Copy out every line holding the string "status" from the records below.

────────────────────────────────────────

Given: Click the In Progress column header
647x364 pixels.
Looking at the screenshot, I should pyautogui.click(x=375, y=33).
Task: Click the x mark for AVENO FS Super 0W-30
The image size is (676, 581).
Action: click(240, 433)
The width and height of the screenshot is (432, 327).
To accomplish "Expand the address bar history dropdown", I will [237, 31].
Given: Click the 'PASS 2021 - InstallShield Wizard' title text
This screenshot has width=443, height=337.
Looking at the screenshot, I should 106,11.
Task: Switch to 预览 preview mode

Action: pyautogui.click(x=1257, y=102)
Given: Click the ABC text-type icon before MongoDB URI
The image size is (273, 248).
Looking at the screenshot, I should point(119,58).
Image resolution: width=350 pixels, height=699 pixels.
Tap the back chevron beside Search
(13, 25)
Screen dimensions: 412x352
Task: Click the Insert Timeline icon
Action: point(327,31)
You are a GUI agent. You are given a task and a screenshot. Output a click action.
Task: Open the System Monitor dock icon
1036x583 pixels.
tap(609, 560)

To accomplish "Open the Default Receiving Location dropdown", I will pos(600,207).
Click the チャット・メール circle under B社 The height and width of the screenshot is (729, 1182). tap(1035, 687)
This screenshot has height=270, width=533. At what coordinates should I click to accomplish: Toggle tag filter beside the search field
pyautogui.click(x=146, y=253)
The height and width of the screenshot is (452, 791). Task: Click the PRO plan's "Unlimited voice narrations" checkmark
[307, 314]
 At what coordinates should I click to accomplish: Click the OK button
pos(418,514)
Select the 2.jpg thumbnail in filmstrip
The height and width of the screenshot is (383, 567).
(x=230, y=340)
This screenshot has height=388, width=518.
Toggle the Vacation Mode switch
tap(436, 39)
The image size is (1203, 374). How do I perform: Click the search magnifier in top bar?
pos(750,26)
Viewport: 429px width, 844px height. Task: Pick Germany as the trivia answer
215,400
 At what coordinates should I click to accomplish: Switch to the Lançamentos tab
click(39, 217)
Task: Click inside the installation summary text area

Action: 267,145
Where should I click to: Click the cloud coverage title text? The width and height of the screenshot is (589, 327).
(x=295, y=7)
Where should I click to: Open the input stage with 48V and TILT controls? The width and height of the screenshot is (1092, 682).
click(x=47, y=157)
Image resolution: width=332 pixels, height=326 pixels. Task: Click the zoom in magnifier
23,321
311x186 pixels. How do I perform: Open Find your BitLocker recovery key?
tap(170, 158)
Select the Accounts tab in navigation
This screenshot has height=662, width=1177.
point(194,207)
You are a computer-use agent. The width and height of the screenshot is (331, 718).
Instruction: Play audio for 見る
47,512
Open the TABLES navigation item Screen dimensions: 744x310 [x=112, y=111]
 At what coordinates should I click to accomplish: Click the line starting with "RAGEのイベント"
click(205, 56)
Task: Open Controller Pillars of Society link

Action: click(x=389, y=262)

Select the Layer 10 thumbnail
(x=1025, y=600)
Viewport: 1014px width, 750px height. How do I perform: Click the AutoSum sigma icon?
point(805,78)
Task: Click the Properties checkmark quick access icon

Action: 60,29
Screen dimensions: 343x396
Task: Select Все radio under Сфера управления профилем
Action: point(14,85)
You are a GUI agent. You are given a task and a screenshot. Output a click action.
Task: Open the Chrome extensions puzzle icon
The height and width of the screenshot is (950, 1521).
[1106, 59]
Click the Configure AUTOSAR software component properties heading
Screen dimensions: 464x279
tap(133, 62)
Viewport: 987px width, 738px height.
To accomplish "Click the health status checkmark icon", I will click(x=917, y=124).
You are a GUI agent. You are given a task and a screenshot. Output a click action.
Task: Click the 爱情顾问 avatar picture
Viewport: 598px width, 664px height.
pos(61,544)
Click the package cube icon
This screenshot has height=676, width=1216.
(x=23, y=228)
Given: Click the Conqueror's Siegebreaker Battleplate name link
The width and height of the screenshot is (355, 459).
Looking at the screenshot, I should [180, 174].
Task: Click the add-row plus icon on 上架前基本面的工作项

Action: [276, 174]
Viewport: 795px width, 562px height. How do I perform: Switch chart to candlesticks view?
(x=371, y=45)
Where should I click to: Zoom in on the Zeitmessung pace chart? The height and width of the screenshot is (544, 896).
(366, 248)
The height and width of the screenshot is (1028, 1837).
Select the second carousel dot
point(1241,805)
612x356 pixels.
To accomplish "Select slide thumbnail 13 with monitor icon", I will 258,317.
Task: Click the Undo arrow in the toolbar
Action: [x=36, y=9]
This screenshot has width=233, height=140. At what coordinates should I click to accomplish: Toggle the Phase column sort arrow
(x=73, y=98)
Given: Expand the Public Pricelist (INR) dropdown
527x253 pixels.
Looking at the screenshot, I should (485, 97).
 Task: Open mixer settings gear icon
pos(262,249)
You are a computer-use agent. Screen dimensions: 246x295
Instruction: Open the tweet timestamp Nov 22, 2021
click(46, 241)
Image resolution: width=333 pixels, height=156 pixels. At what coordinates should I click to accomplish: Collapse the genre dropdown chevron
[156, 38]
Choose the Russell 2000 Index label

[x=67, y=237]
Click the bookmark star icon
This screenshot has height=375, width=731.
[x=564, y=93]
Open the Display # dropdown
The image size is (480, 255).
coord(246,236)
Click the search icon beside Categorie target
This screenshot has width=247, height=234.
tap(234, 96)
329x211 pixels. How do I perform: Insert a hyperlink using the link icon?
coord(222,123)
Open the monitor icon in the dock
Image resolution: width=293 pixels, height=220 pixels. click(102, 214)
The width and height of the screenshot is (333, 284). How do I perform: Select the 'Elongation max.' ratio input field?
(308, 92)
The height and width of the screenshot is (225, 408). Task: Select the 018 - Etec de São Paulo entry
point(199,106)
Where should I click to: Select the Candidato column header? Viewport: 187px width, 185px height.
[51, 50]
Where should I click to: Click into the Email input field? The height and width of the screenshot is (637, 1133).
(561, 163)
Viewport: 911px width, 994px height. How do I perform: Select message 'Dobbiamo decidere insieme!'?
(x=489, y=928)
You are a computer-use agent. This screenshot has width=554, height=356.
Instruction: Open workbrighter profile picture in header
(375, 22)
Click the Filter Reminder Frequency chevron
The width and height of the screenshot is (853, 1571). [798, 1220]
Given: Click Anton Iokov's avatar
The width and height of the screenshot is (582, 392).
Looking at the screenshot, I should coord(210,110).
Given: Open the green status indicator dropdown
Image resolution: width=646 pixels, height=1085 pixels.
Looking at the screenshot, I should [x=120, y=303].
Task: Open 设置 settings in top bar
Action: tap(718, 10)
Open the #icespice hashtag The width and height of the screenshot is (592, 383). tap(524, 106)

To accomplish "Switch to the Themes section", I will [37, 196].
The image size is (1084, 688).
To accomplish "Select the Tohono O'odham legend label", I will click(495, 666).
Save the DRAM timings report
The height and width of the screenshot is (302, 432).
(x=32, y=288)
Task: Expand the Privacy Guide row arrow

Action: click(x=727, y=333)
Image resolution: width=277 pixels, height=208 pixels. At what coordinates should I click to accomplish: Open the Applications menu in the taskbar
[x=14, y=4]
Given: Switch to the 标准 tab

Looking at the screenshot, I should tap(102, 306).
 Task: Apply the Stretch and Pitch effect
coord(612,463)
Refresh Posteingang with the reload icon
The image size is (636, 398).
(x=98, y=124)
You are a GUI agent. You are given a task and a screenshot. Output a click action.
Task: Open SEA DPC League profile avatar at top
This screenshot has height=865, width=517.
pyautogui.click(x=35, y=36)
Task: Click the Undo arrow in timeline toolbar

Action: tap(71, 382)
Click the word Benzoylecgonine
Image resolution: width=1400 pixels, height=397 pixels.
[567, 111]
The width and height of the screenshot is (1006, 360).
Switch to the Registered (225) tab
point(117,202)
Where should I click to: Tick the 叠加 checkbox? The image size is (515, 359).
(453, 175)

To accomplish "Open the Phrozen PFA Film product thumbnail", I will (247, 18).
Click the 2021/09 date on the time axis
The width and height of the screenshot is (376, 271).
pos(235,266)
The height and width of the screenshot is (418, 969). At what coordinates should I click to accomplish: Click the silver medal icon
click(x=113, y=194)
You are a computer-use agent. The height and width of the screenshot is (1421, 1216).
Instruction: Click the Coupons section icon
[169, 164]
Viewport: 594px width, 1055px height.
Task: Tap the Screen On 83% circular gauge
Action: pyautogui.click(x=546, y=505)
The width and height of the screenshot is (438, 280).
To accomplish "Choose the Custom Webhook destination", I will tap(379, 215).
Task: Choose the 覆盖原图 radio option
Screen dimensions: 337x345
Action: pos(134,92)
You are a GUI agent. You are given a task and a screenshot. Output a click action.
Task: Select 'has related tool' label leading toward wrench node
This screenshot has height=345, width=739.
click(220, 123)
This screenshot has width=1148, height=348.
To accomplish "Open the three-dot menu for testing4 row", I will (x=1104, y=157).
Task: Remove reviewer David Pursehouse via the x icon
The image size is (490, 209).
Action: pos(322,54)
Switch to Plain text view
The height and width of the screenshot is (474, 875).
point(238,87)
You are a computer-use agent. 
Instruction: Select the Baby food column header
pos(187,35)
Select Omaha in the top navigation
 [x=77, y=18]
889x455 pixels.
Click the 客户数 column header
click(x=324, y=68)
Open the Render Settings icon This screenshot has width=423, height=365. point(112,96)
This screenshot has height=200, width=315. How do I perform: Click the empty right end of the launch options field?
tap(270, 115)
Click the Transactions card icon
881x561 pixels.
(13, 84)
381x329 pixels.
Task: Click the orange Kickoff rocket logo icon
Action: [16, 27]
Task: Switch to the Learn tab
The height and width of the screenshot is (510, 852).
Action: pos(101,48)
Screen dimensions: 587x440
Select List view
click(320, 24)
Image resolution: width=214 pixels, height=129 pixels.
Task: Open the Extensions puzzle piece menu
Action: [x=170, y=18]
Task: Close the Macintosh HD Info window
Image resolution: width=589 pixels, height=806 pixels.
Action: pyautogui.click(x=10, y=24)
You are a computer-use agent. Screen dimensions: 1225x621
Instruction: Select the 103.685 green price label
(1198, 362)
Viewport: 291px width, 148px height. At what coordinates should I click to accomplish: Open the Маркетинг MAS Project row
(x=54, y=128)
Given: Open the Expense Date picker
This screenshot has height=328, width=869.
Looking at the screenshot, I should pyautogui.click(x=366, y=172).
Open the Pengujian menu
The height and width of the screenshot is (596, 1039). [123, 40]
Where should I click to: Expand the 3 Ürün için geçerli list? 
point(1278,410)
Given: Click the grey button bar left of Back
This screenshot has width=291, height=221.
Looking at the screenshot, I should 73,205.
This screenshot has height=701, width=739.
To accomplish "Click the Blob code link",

────────────────────────────────────────

RESULT OF THE TASK =
To accomplish "Click the health status checkmark icon", I will click(x=917, y=124).
Given: Open the green status indicator dropdown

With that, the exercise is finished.